Nesse sentido, loas a Glória Pires que, como algumas outras poucas atrizes brasileiras, não se rendeu às padronizações estéticas de nossa terra tupiniquim. Já o cinema europeu sempre tirou partido dos cabelos brancos e das rugas de suas antológicas atrizes. É bonito ver que a beleza e a graça não precisam se esgotar cruelmente na maturidade. Por isso, Jeanne Moreau pode interpretar uma personagem octogenária, como ela, e deixar resplandecer o viço que as linhas do tempo podem carregar. Interpreta uma imigrante estoniana em Paris, à frente dos preconceitos de sua época, e para quem a memória física do amor é ainda uma constante, como na linda cena em que apalpa o corpo do ex-amante, seguramente, trinta anos mais novo. Para ser verossímil, a tarefa só poderia ser realizada por uma atriz que reconhece que, na sua idade, não existem mais medos. Uma atriz atenta ao seu tempo, antenada, inclusive, como declarou ao jornal “O Globo”, com as manifestações das ruas brasileiras e capaz de compreender a importância da premiação do filme “A vida de Adele”, no último festival de Cannes, ainda inédito no Brasil.

Em um país moldado no bom-mocismo (até que nem tanto mais assim) de suas telenovelas, é libertador observar uma atriz como Glória Pires não recear interpretar, em “Flores raras”, uma personagem homossexual, Lota de Macedo, e sua história de amor com a poeta norte-amerciana Elizabeth Bishop com quem viveu por mais de uma década. A telenovela e o “jeito Globo de ser” não prostituíram a atriz, não a aprisionaram a tipos, caras, bocas, botox e silicone. É belo ver seu vigor em cena, na pele de uma personagem não menos dionisíaca. É belo ver que seu rosto e seu corpo não se amortalharam em um falso e histérico frescor adolescente.
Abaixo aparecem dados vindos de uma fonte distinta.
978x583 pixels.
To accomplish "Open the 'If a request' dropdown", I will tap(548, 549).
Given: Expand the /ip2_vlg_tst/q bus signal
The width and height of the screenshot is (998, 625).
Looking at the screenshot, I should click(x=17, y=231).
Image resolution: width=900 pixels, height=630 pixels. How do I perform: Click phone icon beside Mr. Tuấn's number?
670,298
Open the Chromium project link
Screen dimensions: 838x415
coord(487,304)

A Camille Claudel da francesa Juliette Binoche, de “A liberdade é azul”, “O paciente inglês”, “Caché”, é comovente no desamparo da incompreensão a que é abandonada. O filme retrata, de forma concisa e lacônica, o período de sua internação em um sanatório nos arredores de Avignon, na França. As escolhas do diretor Bruno Dumont só conferem realismo à performance de Binoche que contracena com não-atores, internos reais. No cenário pétreo e descolorido desta região francesa, não há necessidade da evocação direta das esculturas de Claudel. Binoche, a atriz, esculpe e modela, com intensidade e rigor, o cruel preço das transgressões para uma mulher do início do século XX. O confinamento foi a paga para o que escapou à razão.

E é pela obstinada tentativa de compreender e pensar que a filósofa judia Hannah Arendt, discípula e ex-amante de Martin Heidegger, enfrenta o desprezo de todas as partes quando sugere que os equívocos das lideranças judaicas podem ter contribuído para a sanha nazista. A atriz alemã Barbara Sukowa se entrega com fervor à personagem por querer também, como declarou em entrevistas, mergulhar na compreensão do ser humano.
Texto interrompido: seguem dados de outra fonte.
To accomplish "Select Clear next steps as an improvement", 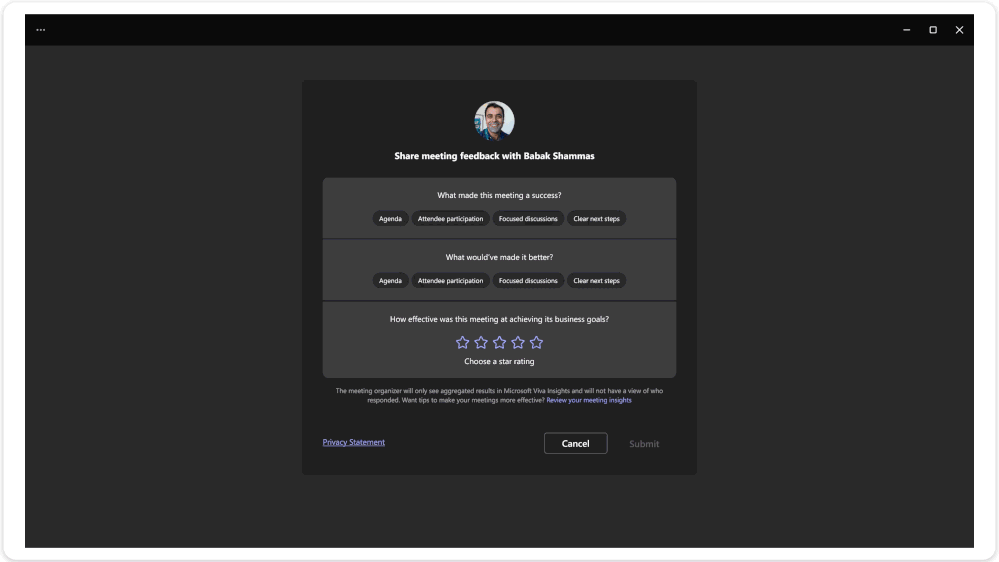I will (x=596, y=281).
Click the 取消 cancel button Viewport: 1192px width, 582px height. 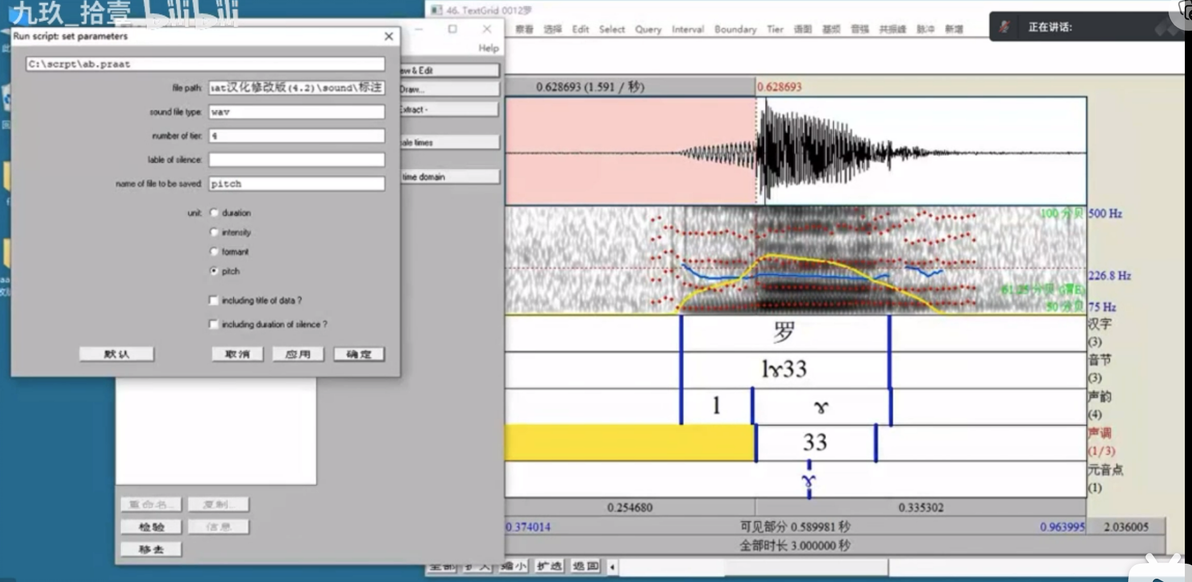point(237,354)
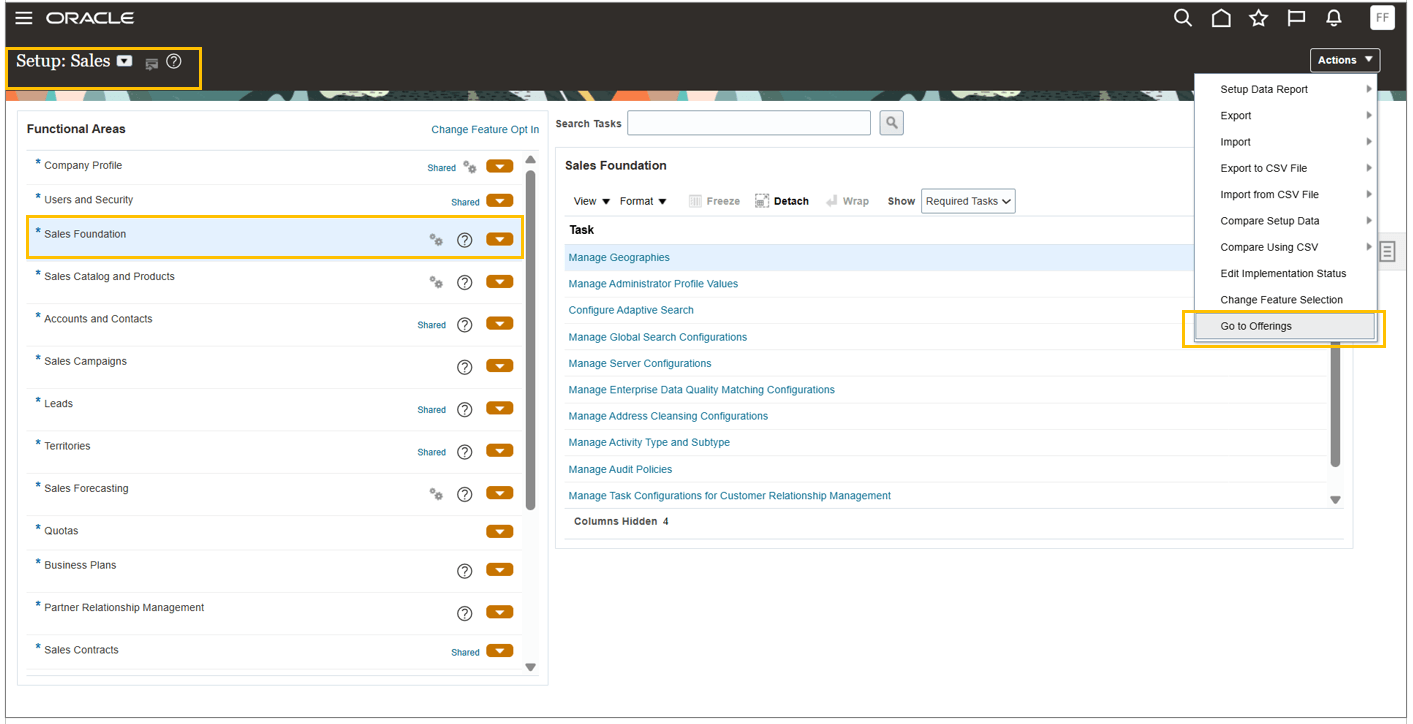
Task: Open global search with the magnifier icon
Action: pos(1183,17)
É difícil não estabelecer comparações com a estética hollywoodiana na qual imperam o plástico e o descartável. É impossível, diante de filmes assim, com personagens interpretadas por atrizes tão desassombradas e desafiadoras do tempo, não achar louvável que uma arte tão abrangente como o cinema empunhe a bandeira da transgressão, mesmo que pelo viés da dor e da solidão femininas.

Logo, não pude resistir a roubar e adaptar o título deste artigo daquele com que o crítico literário Italo Moriconi apresenta a obra de uma outra mulher “avant-la-garde”: a escritora Ana Cristina Cesar.